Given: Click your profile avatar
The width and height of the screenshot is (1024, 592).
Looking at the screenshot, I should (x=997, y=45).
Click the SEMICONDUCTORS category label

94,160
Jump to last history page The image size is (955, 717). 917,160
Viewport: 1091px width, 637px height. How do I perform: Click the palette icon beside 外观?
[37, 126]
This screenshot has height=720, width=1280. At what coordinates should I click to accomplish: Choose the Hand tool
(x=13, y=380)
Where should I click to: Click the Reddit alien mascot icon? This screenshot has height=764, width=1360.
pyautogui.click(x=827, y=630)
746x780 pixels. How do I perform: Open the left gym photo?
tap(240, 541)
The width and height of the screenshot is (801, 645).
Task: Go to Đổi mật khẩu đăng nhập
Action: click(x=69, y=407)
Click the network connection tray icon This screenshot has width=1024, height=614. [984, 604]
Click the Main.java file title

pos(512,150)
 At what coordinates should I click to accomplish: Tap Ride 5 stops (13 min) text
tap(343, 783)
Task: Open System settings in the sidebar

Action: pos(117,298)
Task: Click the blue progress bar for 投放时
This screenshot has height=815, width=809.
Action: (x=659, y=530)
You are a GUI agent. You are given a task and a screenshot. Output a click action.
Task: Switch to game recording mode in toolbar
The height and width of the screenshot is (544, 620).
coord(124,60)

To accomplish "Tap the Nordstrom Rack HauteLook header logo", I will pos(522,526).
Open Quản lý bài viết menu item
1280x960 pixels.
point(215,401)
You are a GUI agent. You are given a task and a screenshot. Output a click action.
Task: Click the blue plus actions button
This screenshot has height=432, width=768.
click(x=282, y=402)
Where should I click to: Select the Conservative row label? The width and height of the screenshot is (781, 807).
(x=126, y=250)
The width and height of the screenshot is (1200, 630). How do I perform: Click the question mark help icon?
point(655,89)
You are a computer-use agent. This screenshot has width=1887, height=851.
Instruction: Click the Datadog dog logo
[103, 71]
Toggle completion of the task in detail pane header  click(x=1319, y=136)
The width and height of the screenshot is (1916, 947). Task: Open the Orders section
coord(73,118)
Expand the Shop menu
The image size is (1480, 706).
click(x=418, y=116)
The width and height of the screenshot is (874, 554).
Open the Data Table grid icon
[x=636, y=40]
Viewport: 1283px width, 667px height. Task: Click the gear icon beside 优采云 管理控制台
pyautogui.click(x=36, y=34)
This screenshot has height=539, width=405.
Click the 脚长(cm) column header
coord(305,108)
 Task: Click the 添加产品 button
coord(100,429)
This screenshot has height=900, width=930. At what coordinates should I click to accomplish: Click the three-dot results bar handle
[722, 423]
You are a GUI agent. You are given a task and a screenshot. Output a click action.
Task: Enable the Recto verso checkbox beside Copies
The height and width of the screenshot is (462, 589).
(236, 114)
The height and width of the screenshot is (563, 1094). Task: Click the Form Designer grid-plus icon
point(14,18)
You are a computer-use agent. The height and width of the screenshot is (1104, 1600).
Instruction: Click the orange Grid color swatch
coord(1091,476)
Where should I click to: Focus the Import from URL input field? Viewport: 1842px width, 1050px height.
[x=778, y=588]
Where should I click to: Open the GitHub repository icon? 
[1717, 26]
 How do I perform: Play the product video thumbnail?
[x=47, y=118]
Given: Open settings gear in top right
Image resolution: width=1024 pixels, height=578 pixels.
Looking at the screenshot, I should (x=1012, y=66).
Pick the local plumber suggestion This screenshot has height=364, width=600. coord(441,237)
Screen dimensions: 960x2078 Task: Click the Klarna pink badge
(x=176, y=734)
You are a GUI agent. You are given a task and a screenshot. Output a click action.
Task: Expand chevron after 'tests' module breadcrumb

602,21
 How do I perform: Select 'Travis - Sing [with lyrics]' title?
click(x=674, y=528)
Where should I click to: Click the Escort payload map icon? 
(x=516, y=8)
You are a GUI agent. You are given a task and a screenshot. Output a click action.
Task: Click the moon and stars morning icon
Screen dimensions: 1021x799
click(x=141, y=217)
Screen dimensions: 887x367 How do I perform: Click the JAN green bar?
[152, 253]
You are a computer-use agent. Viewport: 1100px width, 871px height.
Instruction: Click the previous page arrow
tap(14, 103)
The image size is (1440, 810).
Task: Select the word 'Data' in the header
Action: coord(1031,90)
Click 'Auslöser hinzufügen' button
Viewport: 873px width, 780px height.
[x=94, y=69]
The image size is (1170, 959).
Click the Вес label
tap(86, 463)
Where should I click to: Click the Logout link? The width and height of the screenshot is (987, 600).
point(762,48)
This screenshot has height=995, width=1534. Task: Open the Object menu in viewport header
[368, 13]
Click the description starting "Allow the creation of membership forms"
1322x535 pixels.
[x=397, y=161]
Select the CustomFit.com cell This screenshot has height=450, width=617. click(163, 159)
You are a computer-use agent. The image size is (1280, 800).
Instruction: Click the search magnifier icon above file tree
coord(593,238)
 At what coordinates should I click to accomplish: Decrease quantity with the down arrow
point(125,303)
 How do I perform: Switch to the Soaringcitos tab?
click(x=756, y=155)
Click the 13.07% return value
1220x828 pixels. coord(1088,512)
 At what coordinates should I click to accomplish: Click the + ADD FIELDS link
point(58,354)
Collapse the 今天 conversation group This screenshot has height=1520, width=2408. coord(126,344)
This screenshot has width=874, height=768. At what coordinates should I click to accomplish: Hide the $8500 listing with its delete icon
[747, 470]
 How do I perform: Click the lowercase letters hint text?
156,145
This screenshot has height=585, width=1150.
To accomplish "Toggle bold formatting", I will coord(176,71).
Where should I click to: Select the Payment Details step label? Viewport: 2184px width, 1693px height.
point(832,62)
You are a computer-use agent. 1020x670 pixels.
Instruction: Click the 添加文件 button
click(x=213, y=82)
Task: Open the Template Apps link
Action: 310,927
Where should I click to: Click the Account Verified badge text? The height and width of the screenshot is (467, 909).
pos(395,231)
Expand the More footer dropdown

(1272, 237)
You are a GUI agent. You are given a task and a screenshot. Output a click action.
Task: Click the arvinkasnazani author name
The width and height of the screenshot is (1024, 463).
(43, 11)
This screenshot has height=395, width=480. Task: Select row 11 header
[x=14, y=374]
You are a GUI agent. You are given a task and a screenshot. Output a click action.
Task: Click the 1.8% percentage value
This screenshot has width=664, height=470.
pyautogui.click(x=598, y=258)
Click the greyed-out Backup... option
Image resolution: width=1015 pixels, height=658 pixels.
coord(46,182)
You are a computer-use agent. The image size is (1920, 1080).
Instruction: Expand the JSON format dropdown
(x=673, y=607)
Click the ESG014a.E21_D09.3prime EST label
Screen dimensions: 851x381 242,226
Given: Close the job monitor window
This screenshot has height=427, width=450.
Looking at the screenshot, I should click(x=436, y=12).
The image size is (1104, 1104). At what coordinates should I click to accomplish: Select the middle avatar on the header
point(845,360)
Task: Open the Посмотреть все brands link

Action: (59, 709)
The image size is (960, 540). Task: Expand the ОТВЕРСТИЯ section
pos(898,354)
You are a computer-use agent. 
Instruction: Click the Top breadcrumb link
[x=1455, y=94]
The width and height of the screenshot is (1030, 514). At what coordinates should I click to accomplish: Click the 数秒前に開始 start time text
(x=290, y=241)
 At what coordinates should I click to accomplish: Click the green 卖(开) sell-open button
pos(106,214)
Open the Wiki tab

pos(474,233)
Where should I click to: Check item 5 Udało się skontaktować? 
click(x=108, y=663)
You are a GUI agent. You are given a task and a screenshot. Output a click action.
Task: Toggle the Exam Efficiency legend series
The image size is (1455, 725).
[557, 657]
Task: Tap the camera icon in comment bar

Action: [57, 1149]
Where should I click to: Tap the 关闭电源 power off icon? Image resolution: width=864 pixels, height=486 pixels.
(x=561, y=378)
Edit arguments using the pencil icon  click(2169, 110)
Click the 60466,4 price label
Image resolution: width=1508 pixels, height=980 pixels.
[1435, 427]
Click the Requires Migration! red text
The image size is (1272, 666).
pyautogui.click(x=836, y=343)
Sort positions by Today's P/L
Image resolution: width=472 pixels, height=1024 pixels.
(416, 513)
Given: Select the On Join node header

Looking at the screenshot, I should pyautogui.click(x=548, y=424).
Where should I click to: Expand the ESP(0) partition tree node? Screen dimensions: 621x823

+++

**ACTIVITY**
Lines holding the word "blue" are the answer; copy each one from the records above.

**SOLVED PROBLEM**
Task: Click the blue progress bar for 投放时
Task: Click the blue plus actions button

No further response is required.